I also hate unemployment, because it's like the devil giving you a paycheck, and a money band aid. "Here's money not to work. And it is going to run out."
But I love this time I've been given, because it's time that so many people so desperately want and crave. Well, I don't totally hate the act of working, I guess I hate the bullshit that surrounds it. Stupid handbook/regulations, clueless superiors (really, how many bosses have you had that had an IQ above legally retarded?), all that kind of crap. I like actual work, and the occasional satisfaction gained from accomplishing something, big or small. I just hate having to work, and wanting to work, and losing a job, and then not being able to find work quickly. Downward spiral. Whatever.
I saw Super 400 and Rose Hill Drive last night. The two best living power trios out there. On a double bill. Holy shiite, this is what I'm talking about. It's an antedote to the sickness of rock and roll that has been going on for too long now. Just plug your shit in, and play from the heart. They're both playing Boston tonight. Can't really afford to go. But, if I was working, I might not have been able to see the show last night. See, what an infuriating situation. It's awesome to have the time, but not so awesome to not have the money. Which doesn't grow on trees, in case you didn't know.
I also got the new Audioslave album. It's not as hot as the first, but there are enough cool songs on it to warrant the label of Good Rock Album. I really don't understand the dismissal of this band because of things like "It's Not Rage, or it's Not Soundgarden." Yeah, no shit. And Creed was Not Good. I mean, I LOVE The Beatles, and all of their solo work was Not Beatles. But a lot of it Was Good. Although the music is timeless and will live on until the end of the universe, The Beatles as an entity and a band were a moment in time that will never be recaptured, with a finite beginning and end. If it's just good music, I don't see why one can't just enjoy it. It's like people choose not to like it. Well, you can't fuckin' CHOOSE to not like something-- you just do or don't. It's your reaction. That's how it works. I wish I could let loose like Dr. Cox, it would be so much cooler.

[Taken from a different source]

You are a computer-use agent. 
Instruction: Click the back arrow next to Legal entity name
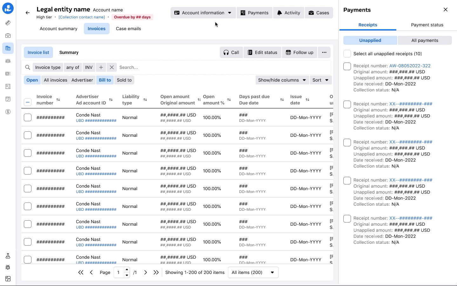28,13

I've found myself sometimes liking things that I didn't think I would. Why? Because I just liked it. Simple. When it came out, I thought Ace Ventura was gonna be really stupid. Then I watched it, and I rolled on the freakin' floor. I didn't think There's Something About Mary was gonna be that bad. It was godawful. One of the unfunniest pieces of shit ever to be put on film, let alone be considered a comedy. Stuff like that (and American Pie, and other terrible "comedies") makes me wonder what the hell happened to the collective sense of humor of America. Then, I see Will Ferrell being held up as some sort of comedy god, when he's never really done ANYTHING funny (counting the SNL years, too), and I realize, oh okay, I guess it's over. Bill Murray makes low-key "artistic" movies now, John Candy's been dead like 12 years, and Dana Carvey seems to have retired from comedy. The sitcom has been almost forgotten as a format because the need to try new gimmicks instead of just fuckin' be funny went on for too long and everyone forgot how to do it (w/rare exceptions like Arrested Development and Scrubs). Other than the sporadic actually humorous performer like Dane Cook or something, comedy is dead.
People have all these reasons to not like things. Oh, this album's just not as good as the first one. Oh, this one has a different producer. Oh, that sequel has a different director. ...BUT DID YOU LIKE IT? Yes or no? A lot of great musicians were, as Bill Hicks said, "rrrrrreal fuckin' high on drugs" when they made a lot of great music. Should we not like it because they were on drugs and drugs 'R' bad? Should we only like or dislike it if it was made by like, straightedges?
Do the circumstances surrounding the creation of art really matter when viscerally experiencing it, and enjoying or not enjoying it? Well, newbie?